Texte proposé:
━━━━

Ce sens poétique était donc préexistant chez les Français, quand l’imprimerie, au XVIe siècle, eut rendu les études du grec et du latin plus vulgaires. La beauté, la grandeur de cette poésie, ignorée jusque là, frappèrent d’admiration tous les esprits aptes à la comprendre et dignes de l’apprécier. Toutes les tentatives se tournèrent vers son imitation. La langue française, en s’enrichissant, en se régularisant, fit prendre en mépris les poètes Gaulois dont le style devint tout à coup vieux, décrépit, et dont les compositions, comparées à celles des anciens, parurent bientôt barbares et ridicules, dans un pays où la mode a toute puissance ; et une fois l’antiquité connue, le retour au système Gaulois devint impossible.

━━━━

Exercice: Transcrivez sans modification le passage du texte compris entre « Ce sens poétique » et « Gaulois devint impossible. », ces deux extraits inclus. Les lignes ci-dessous forment un matériau distinct du texte.

[Lignes sur l'emplacement des cibles]
━━━━

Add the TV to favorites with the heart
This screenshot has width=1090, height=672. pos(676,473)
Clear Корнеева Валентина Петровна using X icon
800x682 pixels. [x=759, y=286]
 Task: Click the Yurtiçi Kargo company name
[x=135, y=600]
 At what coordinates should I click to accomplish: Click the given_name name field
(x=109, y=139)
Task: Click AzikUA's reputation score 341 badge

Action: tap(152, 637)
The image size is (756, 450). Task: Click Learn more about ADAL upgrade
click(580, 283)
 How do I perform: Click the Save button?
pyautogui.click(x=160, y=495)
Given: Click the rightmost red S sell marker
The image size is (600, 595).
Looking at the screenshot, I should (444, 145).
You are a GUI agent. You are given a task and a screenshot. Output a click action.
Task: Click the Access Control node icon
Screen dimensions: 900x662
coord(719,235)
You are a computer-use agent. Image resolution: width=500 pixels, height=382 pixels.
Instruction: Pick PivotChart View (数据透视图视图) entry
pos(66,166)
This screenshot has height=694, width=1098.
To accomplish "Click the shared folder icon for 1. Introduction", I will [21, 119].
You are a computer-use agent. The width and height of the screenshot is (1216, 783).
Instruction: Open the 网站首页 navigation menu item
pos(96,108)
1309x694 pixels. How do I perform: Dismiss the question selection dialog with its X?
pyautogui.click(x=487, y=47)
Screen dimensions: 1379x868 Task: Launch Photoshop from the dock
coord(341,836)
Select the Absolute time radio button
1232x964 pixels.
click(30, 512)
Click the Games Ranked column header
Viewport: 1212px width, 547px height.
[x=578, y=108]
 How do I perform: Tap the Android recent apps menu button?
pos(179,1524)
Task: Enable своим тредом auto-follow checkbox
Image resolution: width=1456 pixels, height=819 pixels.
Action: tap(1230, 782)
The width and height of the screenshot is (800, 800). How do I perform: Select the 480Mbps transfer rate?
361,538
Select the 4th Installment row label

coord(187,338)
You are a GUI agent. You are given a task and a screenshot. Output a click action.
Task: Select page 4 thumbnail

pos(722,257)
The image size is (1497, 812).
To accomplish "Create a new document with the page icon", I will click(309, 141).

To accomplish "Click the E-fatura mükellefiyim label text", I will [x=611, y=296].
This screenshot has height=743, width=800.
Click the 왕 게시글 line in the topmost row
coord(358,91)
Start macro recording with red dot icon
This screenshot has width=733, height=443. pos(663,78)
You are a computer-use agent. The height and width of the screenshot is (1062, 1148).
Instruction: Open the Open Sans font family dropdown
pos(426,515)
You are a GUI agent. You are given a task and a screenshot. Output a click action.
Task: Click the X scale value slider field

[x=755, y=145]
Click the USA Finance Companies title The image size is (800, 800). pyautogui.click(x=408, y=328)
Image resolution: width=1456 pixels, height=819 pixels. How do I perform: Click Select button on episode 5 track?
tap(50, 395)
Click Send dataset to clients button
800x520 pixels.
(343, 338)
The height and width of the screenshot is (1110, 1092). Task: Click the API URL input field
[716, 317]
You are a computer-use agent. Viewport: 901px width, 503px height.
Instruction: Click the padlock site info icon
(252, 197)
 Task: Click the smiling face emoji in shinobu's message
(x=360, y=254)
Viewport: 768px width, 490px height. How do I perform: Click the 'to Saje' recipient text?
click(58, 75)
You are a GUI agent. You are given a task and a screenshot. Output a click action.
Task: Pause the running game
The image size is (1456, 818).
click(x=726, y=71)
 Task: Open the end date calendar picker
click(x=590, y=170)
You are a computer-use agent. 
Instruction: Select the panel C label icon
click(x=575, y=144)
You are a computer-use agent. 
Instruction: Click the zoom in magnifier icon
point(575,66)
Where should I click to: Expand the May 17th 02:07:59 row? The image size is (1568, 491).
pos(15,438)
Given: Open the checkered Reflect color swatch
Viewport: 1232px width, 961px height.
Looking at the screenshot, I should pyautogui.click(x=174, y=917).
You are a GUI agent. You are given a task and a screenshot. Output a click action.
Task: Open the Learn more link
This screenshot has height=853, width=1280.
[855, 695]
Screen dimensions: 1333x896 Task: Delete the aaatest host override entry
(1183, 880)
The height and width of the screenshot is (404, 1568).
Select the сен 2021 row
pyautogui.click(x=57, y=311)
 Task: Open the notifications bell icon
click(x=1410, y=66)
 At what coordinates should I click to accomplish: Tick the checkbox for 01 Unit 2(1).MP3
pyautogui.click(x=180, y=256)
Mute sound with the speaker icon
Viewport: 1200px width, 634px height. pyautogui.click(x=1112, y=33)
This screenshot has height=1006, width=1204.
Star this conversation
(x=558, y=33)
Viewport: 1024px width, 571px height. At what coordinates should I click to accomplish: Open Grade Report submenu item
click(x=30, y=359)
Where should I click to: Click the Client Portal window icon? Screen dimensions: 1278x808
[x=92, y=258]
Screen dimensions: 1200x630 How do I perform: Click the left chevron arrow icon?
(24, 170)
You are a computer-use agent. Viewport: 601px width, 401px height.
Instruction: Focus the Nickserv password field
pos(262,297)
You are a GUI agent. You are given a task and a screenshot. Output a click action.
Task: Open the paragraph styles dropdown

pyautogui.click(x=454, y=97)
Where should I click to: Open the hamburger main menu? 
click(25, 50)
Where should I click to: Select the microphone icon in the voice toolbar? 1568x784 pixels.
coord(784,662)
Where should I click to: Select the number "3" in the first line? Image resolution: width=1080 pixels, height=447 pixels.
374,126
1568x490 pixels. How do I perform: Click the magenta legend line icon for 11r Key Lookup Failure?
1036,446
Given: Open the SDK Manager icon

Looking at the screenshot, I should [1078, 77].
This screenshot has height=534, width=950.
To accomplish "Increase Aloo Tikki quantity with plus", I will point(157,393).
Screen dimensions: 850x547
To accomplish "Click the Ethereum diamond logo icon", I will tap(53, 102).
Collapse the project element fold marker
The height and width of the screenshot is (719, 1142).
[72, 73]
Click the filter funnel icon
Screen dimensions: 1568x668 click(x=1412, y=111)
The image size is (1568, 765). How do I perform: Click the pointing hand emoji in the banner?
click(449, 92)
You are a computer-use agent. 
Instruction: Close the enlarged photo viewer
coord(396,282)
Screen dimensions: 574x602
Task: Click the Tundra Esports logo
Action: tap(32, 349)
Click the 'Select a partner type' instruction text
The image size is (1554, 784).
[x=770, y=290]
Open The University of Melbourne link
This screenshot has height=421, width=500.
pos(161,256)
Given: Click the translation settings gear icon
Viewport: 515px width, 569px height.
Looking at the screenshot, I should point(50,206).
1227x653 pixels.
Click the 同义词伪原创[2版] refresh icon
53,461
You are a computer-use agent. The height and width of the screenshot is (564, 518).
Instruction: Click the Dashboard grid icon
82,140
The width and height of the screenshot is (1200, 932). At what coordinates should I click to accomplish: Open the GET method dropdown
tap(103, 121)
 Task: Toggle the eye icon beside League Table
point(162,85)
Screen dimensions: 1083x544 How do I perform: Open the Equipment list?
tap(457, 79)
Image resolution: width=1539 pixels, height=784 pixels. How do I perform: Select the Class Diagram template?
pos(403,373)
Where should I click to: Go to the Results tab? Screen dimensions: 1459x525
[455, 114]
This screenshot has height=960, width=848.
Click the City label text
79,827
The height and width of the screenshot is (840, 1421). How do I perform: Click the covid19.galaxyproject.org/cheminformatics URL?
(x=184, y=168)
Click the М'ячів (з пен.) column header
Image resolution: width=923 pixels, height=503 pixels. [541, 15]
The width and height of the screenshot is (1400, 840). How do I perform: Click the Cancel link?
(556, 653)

━━━━

Réponse attendue:
Ce sens poétique était donc préexistant chez les Français, quand l’imprimerie, au XVIe siècle, eut rendu les études du grec et du latin plus vulgaires. La beauté, la grandeur de cette poésie, ignorée jusque là, frappèrent d’admiration tous les esprits aptes à la comprendre et dignes de l’apprécier. Toutes les tentatives se tournèrent vers son imitation. La langue française, en s’enrichissant, en se régularisant, fit prendre en mépris les poètes Gaulois dont le style devint tout à coup vieux, décrépit, et dont les compositions, comparées à celles des anciens, parurent bientôt barbares et ridicules, dans un pays où la mode a toute puissance ; et une fois l’antiquité connue, le retour au système Gaulois devint impossible.